Il layout delle sistemazioni delle unità abitative dovrà comunque garantire una
distanza tra le unità abitative di almeno 1 mt tra i lati esterni.
Assistenza agli ospiti e richieste di interventi
Gli addetti al ricevimento devono essere in grado di favorire l’accesso ai servizi
sanitari.
A questo fine, presso la reception devono essere disponibili i numeri di telefono da
contattare in caso di necessità: numero unico di emergenza (112), guardia medica,
ospedale più vicino, etc.).
La direzione della struttura ricettiva può attivare una linea dedicata con le autorità
sanitare locali per la segnalazione tempestiva di eventuali problematicità di carattere
sanitario e più specificamente epidemiologico.
Le istruzioni riguardanti il comportamento da tenere in presenza di persone con
febbre e/o sintomi respiratori sono contenute nell’apposita sezione del presente
protocollo.
Negli ambienti c.d. back of the house occorre provvedere all’organizzazione degli
spazi e alla sanificazione degli spogliatoi per lasciare nella disponibilità dei lavoratori
luoghi per il deposito degli indumenti di lavoro e garantire loro idonee condizioni
igieniche sanitari.
In generale, in tutti gli ambienti dove sono presenti postazioni di lavoro e personale
deve essere garantito un buon ricambio d’aria aprendo con maggiore frequenza le
diverse aperture: finestre e balconi.
Per le operazioni di pulizia di tali ambienti si applicano le procedure in uso alla
generalità degli ambienti.
Accesso dei fornitori esterni
Per l’accesso di eventuali fornitori esterni devono essere individuate procedure di
ingresso, transito e uscita, mediante modalità, percorsi e tempistiche predefinite, al
fine di ridurre le occasioni di contatto con il personale interno.

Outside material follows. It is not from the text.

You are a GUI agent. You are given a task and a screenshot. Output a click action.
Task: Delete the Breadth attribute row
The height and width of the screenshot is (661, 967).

a. Dovrà essere stabilito un calendario per gli approvvigionamenti (giornaliero,
settimanale) allo scopo di stabilire orari compatibili con le attività evitando che più
scarichi avvengano contemporaneamente. L’orario dello scarico deve essere
obbligatoriamente previsto al di fuori dell’orario di apertura al pubblico;
b. Laddove possibile (presenza di area di carico e scarico), il trasportatore dovrà
attenersi alla distanza di un metro dall’operatore del servizio e comunque è tenuto ad
indossare i necessari dispositivi di protezione (mascherina, guanti) in caso di discesa
dal mezzo per effettuare la consegna, in caso contrario il trasportatore sarà tenuto a
consegnare la merce in corrispondenza dell’area dedicata senza fare ingresso
all’interno dell’attività;
c. I fornitori sono tenuti a privilegiare la trasmissione della documentazione di
trasporto per via telematica ma, in caso di scambio di documenti con il personale,
procedono alla preventiva igienizzazione delle mani mantenendo una distanza
comunque non inferiore al metro rispetto agli altri operatori.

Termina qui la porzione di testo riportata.